Problem to solve
Word for word, restate the lines of the listing from the one that holds "Where should I click to: Switch" through the very last line, and nothing more.

Input data

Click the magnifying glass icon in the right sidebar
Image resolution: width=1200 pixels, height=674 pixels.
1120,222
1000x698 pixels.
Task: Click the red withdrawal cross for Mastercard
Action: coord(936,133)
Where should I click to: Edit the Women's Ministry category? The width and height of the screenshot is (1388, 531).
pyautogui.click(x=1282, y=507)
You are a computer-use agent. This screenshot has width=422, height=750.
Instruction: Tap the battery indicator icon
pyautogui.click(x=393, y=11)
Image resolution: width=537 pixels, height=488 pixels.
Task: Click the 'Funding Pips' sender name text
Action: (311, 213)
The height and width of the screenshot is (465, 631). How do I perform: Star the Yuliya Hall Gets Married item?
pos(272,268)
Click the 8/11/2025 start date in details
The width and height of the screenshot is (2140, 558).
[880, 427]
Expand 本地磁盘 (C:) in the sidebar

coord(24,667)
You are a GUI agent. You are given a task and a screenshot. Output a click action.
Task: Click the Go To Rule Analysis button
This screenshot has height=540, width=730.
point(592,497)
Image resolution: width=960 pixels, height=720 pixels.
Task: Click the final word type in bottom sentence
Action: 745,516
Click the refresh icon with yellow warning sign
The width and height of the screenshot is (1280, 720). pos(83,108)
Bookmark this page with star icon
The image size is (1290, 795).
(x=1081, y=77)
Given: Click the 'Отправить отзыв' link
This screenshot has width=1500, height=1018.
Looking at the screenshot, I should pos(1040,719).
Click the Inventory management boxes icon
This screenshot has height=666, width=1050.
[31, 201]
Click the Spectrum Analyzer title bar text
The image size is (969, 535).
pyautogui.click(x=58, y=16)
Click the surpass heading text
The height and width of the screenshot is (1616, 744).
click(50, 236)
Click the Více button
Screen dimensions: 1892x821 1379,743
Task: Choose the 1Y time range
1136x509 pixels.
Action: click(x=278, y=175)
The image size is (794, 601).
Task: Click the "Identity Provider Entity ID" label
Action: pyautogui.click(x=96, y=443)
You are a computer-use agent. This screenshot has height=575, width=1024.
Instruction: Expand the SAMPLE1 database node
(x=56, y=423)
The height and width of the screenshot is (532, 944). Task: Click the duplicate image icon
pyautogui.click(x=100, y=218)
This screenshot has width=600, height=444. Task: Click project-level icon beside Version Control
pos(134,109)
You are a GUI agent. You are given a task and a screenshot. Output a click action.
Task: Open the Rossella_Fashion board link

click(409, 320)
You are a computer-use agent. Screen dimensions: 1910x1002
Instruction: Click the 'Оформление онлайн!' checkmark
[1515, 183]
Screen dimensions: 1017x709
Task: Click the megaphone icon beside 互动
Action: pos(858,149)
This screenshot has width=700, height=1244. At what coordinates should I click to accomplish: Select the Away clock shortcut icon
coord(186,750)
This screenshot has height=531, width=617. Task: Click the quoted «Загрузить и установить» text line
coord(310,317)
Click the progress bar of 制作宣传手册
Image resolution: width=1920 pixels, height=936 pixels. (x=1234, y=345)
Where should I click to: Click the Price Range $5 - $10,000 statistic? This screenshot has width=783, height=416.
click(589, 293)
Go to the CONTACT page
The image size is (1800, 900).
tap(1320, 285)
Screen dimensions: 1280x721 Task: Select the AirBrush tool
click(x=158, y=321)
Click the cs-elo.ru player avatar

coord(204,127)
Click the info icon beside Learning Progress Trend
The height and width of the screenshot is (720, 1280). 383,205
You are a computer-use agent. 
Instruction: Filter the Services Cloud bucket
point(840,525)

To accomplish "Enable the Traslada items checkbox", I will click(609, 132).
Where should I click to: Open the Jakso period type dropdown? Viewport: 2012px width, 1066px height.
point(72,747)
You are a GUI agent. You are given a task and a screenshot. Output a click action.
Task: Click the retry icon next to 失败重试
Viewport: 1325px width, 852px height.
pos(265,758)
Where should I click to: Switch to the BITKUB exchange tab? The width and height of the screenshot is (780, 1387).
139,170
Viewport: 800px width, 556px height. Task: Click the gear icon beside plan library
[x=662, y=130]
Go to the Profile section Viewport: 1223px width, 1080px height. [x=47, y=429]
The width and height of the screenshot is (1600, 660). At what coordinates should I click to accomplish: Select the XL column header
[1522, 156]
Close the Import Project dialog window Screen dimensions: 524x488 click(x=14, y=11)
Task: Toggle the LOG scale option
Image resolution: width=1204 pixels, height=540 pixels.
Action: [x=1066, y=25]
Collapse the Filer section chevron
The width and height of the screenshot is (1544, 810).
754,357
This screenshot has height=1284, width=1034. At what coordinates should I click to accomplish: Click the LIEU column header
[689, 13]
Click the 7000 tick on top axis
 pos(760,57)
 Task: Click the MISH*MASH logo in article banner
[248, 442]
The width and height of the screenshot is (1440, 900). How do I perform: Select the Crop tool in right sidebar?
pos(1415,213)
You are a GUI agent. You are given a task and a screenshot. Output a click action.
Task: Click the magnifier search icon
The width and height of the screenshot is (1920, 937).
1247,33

Result for this exercise
Where should I click to: Switch to the BITKUB exchange tab? The width and height of the screenshot is (780, 1387).
139,170
Viewport: 800px width, 556px height. Task: Click the gear icon beside plan library
[x=662, y=130]
Go to the Profile section Viewport: 1223px width, 1080px height. [x=47, y=429]
The width and height of the screenshot is (1600, 660). At what coordinates should I click to accomplish: Select the XL column header
[1522, 156]
Close the Import Project dialog window Screen dimensions: 524x488 click(x=14, y=11)
Task: Toggle the LOG scale option
Image resolution: width=1204 pixels, height=540 pixels.
Action: [x=1066, y=25]
Collapse the Filer section chevron
The width and height of the screenshot is (1544, 810).
754,357
This screenshot has height=1284, width=1034. At what coordinates should I click to accomplish: Click the LIEU column header
[689, 13]
Click the 7000 tick on top axis
 pos(760,57)
 Task: Click the MISH*MASH logo in article banner
[248, 442]
The width and height of the screenshot is (1440, 900). How do I perform: Select the Crop tool in right sidebar?
pos(1415,213)
You are a GUI agent. You are given a task and a screenshot. Output a click action.
Task: Click the magnifier search icon
The width and height of the screenshot is (1920, 937).
1247,33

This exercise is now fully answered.